EXTRACTED TEXT:
It started in medical school when my friend Daniel Fort introduced me to the novels of Walker Percy. Percy's third novel, Love in the Ruins, is about an alcoholic psychiatrist and ex-mental patient named Thomas More. At that point in my medical training, becoming an alcoholic psychiatrist was looking like a pretty attractive career option, so I read the novel very carefully. Tom More invents an instrument called The Ontological Lapsometer—or as he calls it, a "stethoscope of the human soul." With the Ontological Lapsometer, More can diagnose and treat existential problems. If you're alienated or anxious or lonely, a quick temporal lobe massage with the Lapsometer will put you right.
What really struck me about Love in the Ruins, what made it cut really sharply, is that More's patients don't just feel good after a treatment with the Lapsometer. They feel fulfilled. They feel energized and creative and liberated. They feel like themselves. Their lives have meaning again. Now, a drug that gives meaning to an otherwise meaningless life: Here is a truly terrifying idea.
Love in the Ruins was published in 1971. When Prozac came along 20 years later, I started talking about it with my brother Hal, who is a psychiatrist at Wake Forest University Baptist Medical Center and a serious Percy reader. And for us, of course, the obvious parallel was the Lapsometer. Some of the people taking Prozac sounded eerily like the characters in Percy’s novel. They were saying things like, "On Prozac, I feel like myself again."

Saved entries:
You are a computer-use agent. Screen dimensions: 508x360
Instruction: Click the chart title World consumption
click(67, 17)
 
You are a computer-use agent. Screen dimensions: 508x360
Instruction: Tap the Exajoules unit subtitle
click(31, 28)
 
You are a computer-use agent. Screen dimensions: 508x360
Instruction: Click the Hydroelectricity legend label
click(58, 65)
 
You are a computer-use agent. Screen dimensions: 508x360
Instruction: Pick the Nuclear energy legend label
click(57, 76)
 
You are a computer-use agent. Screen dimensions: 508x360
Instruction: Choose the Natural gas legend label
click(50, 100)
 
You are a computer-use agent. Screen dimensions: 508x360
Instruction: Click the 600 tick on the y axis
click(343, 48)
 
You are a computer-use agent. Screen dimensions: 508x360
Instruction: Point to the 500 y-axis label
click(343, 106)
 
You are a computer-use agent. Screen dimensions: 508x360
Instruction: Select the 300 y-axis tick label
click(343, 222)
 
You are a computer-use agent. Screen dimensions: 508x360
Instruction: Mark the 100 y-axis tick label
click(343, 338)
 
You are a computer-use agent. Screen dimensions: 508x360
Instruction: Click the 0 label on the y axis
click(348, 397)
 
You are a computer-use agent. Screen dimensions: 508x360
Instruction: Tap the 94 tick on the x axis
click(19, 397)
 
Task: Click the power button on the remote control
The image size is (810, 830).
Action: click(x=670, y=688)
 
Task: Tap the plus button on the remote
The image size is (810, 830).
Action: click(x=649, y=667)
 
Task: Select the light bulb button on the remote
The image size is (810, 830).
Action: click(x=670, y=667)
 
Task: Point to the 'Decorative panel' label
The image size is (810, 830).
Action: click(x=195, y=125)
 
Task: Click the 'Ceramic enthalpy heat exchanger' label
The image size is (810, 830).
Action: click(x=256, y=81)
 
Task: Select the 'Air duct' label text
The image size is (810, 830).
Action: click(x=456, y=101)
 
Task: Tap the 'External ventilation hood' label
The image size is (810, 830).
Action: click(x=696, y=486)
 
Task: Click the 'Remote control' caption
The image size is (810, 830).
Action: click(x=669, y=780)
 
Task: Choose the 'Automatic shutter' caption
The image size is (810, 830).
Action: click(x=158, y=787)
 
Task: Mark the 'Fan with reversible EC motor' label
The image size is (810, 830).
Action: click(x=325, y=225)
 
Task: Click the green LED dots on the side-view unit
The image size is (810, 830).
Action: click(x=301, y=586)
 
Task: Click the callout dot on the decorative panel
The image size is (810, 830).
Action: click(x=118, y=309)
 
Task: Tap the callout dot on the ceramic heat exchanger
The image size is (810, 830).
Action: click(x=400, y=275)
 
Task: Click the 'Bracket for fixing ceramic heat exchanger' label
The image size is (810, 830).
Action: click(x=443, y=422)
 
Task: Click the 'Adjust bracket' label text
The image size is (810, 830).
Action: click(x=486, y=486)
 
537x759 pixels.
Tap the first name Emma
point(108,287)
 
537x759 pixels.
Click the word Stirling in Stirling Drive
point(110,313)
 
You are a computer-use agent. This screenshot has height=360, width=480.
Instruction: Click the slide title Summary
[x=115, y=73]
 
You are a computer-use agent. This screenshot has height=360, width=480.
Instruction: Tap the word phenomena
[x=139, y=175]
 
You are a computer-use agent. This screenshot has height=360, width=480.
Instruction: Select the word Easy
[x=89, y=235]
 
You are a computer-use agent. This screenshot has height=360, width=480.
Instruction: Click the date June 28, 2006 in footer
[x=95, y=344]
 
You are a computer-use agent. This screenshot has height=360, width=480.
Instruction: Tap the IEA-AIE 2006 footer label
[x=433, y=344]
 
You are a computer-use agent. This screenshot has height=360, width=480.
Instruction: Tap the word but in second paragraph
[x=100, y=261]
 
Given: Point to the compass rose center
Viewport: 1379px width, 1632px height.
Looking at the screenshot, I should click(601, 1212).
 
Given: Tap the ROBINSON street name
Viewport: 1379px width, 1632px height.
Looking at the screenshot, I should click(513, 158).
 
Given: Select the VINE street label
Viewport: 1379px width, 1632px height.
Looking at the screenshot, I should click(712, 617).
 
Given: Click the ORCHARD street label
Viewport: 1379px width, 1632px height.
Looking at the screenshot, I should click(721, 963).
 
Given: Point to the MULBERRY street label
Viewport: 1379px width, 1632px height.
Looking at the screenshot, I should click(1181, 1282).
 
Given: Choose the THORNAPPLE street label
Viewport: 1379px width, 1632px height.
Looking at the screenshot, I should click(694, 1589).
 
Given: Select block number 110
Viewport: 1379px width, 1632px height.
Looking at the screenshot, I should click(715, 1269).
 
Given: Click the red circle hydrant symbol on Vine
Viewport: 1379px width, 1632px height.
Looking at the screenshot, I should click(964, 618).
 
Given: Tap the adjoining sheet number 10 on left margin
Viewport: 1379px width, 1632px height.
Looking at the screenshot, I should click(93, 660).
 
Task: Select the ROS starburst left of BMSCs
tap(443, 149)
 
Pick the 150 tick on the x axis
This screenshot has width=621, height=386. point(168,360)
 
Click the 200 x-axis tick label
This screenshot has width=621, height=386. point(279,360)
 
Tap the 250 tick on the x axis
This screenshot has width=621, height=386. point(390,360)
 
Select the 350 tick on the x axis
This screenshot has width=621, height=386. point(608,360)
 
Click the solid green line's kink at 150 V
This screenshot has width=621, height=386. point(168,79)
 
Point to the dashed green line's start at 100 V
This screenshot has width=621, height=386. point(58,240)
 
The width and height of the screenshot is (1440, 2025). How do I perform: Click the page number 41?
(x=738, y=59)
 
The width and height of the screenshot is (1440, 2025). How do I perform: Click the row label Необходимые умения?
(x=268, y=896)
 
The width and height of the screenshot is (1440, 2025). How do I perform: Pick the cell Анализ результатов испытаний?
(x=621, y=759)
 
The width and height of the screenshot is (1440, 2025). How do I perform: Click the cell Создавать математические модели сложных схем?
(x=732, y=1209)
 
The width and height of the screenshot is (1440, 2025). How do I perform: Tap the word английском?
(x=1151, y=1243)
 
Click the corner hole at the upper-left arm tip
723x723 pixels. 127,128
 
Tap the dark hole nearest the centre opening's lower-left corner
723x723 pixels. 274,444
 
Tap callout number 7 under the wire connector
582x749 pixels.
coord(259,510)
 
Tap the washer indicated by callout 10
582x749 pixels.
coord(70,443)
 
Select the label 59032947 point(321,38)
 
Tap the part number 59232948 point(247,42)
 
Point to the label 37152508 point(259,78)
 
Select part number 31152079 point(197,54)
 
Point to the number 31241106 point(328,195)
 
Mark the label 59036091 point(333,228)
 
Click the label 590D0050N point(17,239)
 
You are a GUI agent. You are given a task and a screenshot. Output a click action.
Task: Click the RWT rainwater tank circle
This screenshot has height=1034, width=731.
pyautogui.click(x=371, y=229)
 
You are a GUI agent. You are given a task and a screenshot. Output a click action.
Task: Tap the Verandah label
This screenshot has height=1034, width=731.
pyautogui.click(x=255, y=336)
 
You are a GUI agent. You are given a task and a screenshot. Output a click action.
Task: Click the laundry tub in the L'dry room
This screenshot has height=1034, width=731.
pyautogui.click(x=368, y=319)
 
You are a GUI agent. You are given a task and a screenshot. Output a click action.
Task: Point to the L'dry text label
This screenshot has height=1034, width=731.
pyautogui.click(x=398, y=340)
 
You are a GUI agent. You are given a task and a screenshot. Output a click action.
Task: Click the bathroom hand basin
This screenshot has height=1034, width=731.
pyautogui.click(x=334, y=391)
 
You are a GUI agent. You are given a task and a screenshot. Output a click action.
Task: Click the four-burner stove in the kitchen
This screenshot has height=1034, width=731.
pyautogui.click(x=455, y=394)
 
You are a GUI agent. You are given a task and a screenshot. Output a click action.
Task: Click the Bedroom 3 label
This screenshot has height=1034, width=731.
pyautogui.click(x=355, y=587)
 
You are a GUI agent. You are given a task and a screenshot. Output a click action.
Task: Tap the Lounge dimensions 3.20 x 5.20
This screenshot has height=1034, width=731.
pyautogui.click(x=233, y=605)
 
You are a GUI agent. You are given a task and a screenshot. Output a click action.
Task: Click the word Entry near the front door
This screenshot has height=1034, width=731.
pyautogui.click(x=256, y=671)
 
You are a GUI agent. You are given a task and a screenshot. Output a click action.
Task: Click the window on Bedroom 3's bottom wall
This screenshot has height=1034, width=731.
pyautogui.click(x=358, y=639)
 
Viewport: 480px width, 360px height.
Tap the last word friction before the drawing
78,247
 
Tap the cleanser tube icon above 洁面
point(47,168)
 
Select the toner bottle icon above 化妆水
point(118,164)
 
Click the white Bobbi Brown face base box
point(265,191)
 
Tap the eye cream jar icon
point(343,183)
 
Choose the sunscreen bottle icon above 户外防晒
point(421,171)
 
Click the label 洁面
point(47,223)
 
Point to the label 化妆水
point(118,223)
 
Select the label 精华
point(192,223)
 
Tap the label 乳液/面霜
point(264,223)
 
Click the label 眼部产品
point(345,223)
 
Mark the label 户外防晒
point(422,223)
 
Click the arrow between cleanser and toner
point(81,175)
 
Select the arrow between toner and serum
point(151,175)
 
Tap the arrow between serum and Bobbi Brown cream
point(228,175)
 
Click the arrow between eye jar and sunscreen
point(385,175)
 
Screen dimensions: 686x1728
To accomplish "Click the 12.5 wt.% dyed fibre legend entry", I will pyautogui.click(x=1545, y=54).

ACTIVITIES:
A. List every way the Walker Percy text says More's patients feel after a treatment with the Lapsometer.
B. Answer these questions from the Walker Percy text:
(i) In what year was Love in the Ruins published?
(ii) Who introduced the writer to the novels of Walker Percy?
(iii) Where does the writer's brother Hal work?

ANSWERS TO THE PROBLEMS:
A.
good
fulfilled
energized
creative
liberated
like themselves

B.
(i) 1971
(ii) Daniel Fort
(iii) Wake Forest University Baptist Medical Center